On note d’emblée qu’il y a un élément physique et un élément intellectuel à la notion.

Traçant un long historique de la jurisprudence sur la question, le Tribunal rappelle que la Cour d’appel du Québec, en 2018, avait défini l’établissement comme étant le « lieu où l’employeur peut théoriquement verrouiller les portes en cas de lock-out »[3]. Une fois la notion expliquée, le Tribunal s’attarde ensuite au contexte actuel de télétravail à grande échelle, tout à fait singulier, provoqué par la pandémie de la COVID-19.

En effet, le juge administratif estime qu’étant donné la transformation rapide et massive des milieux de travail, la notion d’établissement ne saurait demeurer imperméable à ce phénomène, le droit se devant d’être interprété de façon large et libérale en prenant en considération l’objet des dispositions que les tribunaux se doivent d’interpréter.

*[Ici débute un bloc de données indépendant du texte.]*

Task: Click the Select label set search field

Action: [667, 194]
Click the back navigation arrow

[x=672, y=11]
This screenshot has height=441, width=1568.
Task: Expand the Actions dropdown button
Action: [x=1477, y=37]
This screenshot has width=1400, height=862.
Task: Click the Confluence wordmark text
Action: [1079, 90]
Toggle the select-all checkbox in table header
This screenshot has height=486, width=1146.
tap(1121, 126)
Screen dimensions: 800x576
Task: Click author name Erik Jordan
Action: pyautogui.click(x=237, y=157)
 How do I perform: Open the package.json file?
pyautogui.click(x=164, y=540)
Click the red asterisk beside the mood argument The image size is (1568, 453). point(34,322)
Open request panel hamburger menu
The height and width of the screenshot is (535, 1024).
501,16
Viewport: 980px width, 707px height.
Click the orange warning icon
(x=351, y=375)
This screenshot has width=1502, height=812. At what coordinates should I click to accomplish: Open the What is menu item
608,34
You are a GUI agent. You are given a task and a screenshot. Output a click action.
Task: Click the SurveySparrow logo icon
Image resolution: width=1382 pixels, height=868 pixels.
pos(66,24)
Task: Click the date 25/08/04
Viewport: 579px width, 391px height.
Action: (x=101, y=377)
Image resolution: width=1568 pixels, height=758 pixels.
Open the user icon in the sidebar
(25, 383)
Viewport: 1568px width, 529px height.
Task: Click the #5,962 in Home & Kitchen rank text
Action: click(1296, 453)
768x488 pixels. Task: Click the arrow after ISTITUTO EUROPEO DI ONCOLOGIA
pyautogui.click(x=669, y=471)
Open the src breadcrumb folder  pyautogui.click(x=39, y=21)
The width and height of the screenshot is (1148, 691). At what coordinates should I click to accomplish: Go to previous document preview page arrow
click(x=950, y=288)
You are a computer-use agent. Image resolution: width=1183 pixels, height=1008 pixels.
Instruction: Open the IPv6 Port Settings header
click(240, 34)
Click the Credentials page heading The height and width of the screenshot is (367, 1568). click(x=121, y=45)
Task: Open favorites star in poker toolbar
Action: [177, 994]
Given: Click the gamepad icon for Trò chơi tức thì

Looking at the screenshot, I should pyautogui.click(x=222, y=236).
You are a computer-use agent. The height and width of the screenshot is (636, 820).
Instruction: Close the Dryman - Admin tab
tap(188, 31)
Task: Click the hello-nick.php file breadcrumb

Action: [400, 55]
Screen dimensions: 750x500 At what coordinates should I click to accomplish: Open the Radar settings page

C’est à cette étape de son analyse que le Tribunal introduit la notion d’établissement « déployé ». Selon lui, puisque le milieu de travail peut être facilement prolongé aux espaces privés où les salariés demeurent et sont en mesure d’exécuter le travail demandé par l’employeur, il convenait de retenir que ces espaces faisaient dorénavant partie de la notion d’établissement.

Qui plus est, étant donné les objectifs poursuivis par les dispositions anti-briseurs de grève, soit des rapports collectifs de travail cohérents et respectueux de la liberté d’association qui maintiennent la paix industrielle, le juge administratif estime qu’il convient de faire évoluer la notion de façon à ce qu’elle conserve son sens dans ces milieux de travail en pleine évolution.

Se penchant finalement sur les faits du dossier, la preuve révélait que la salariée en question avait toujours œuvré à distance, qu’elle était intégrée à l’équipe de Joliette et qu’elle participait donc à l’exploitation de l’entreprise à distance au moyen des technologies de l’information et de communication déployées par l’employeur.

L’établissement de Joliette, selon le juge administratif, se voyait donc déployé jusqu’à la résidence de la salariée.

Selon le Tribunal, avaliser la position de l’Employeur dans ce dossier revient à contourner la volonté du législateur.

En conclusion

Bien que cette décision soit actuellement contestée devant la Cour supérieure au moyen d’un pourvoi en contrôle judiciaire, les employeurs devront demeurer prudents lorsque leurs employés déclencheront une grève où à l’occasion d’un lock-out. En effet, cette nouvelle décision vient créer une notion d’établissement déployé empêchant un employeur de faire exécuter du travail réservé à l’unité de négociation par un salarié œuvrant de chez lui, mais pouvant être rattaché à l’établissement visé.


Alexandre Boisjoly-Rivest, CRHA Avocat en droit du travail et de l'emploi Dunton Rainville S.E.N.C.R.L.

Source : Vigie RT, janvier 2022

1 Unifor, section locale 177 c. Groupe CRH Canada inc. 2021 QCTAT 5639.
2 Syndicat des travailleurs en communication du Canada, section locale 81 c. Télébec Ltée, [1986] T.T. 29.
3 Les avocats et notaires de l'État québécois c. Procureure générale du Québec, 2018 QCCA 224.